ACTION ITEM:
Going through the data below, please show each line containing the string "computer".

DATA FOR REVIEW:
⟨
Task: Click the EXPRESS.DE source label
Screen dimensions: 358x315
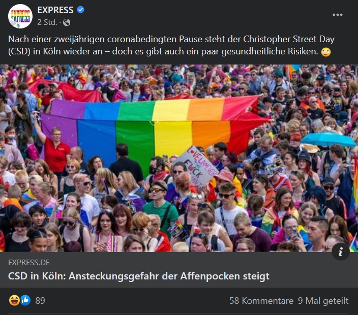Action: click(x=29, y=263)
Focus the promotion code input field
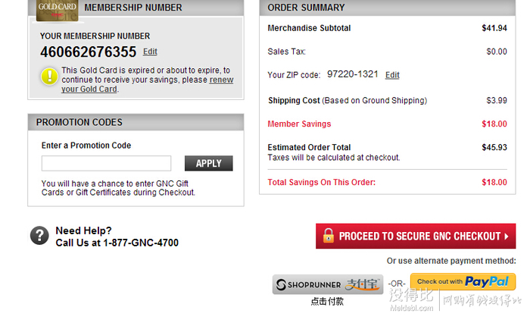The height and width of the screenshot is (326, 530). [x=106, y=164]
⟩
⟨
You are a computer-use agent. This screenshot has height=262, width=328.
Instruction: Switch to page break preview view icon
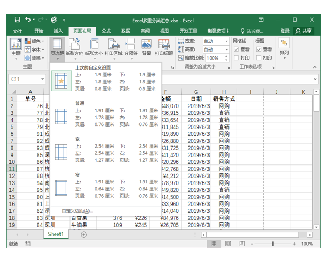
⟩
⟨
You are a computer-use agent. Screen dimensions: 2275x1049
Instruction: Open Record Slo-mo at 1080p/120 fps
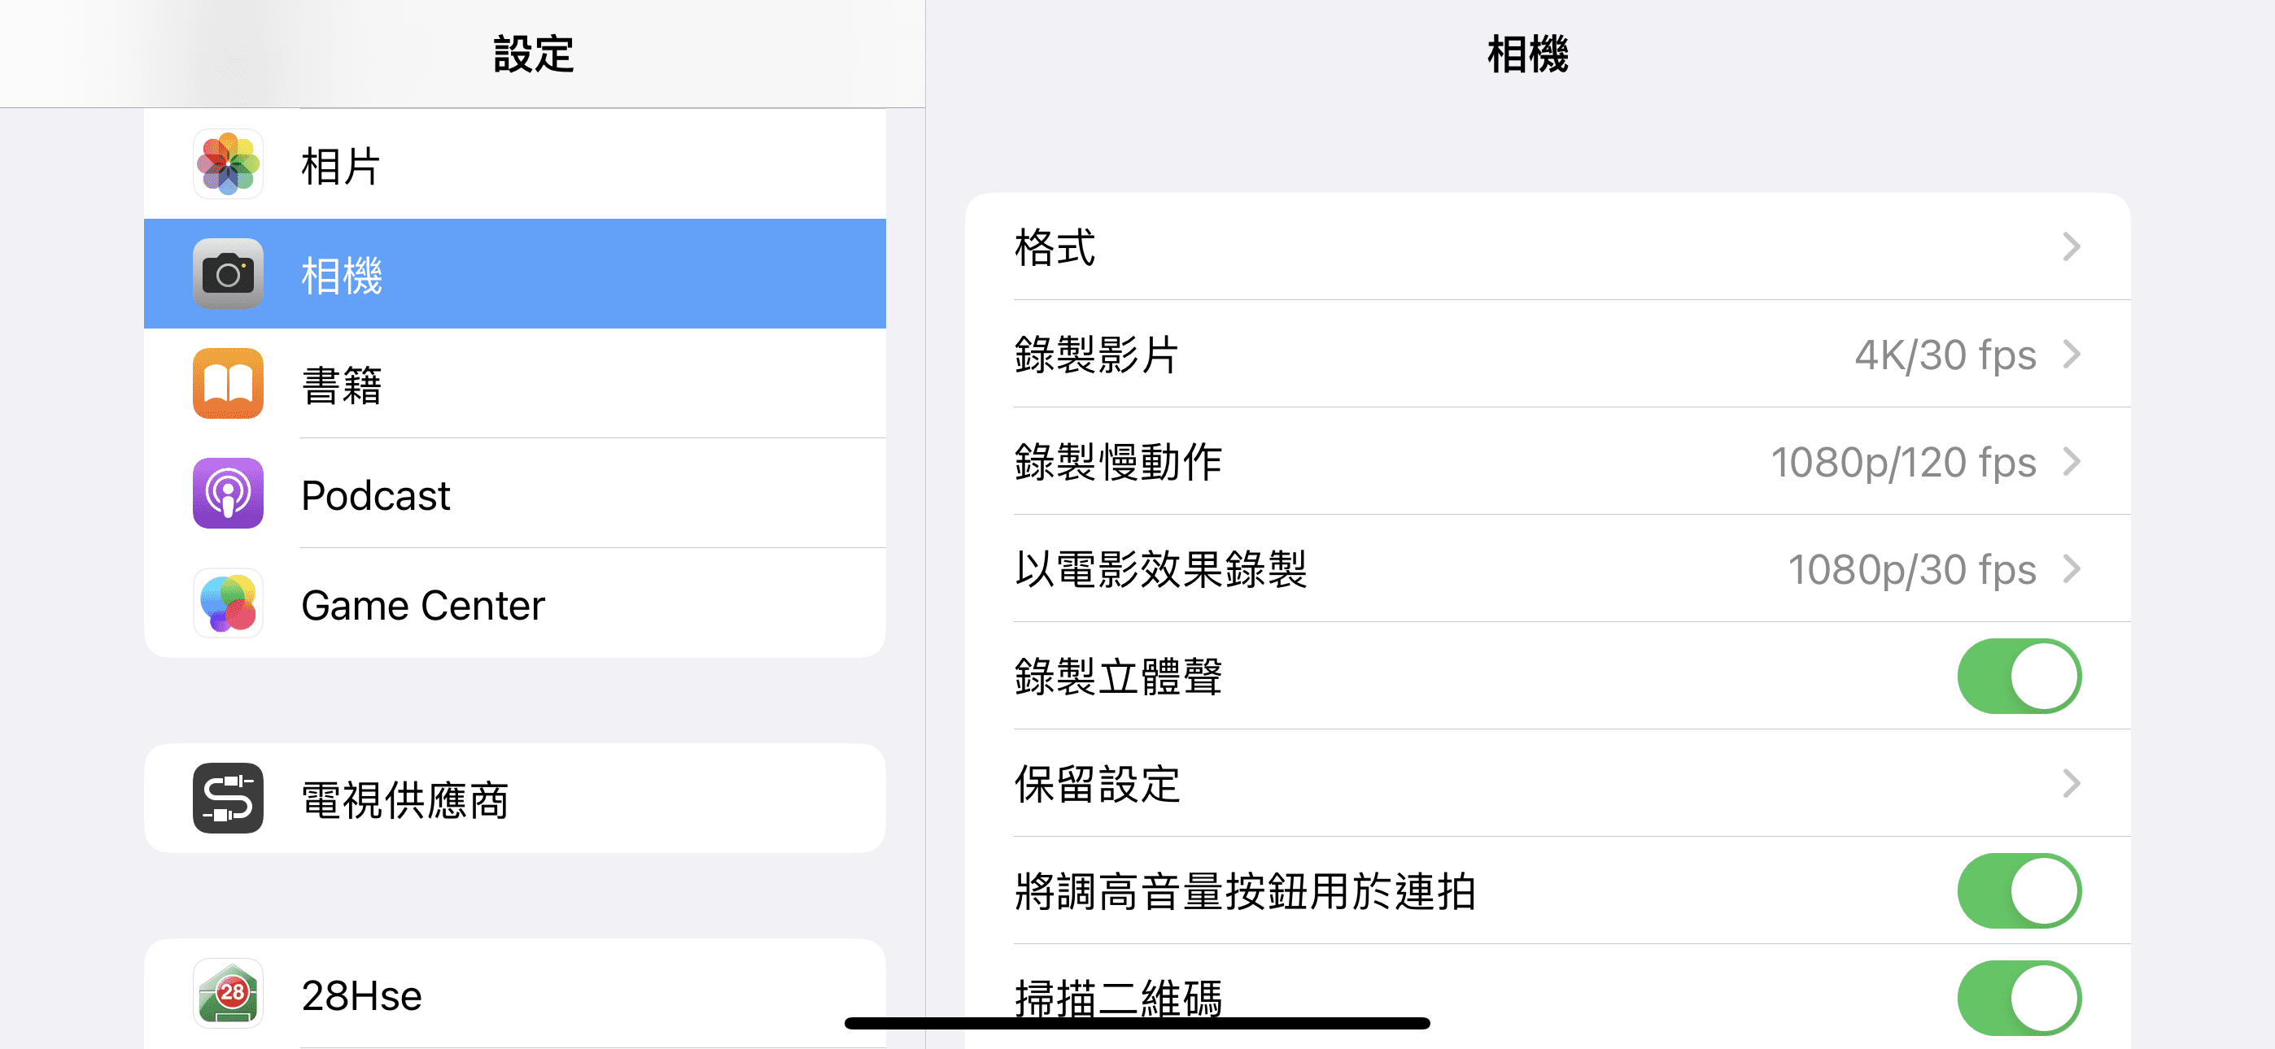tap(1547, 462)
⟩
RESPONSE FOR THIS EXERCISE:
You are a computer-use agent. This screenshot has height=262, width=328.
You are a computer-use agent. Screen dimensions: 2275x1049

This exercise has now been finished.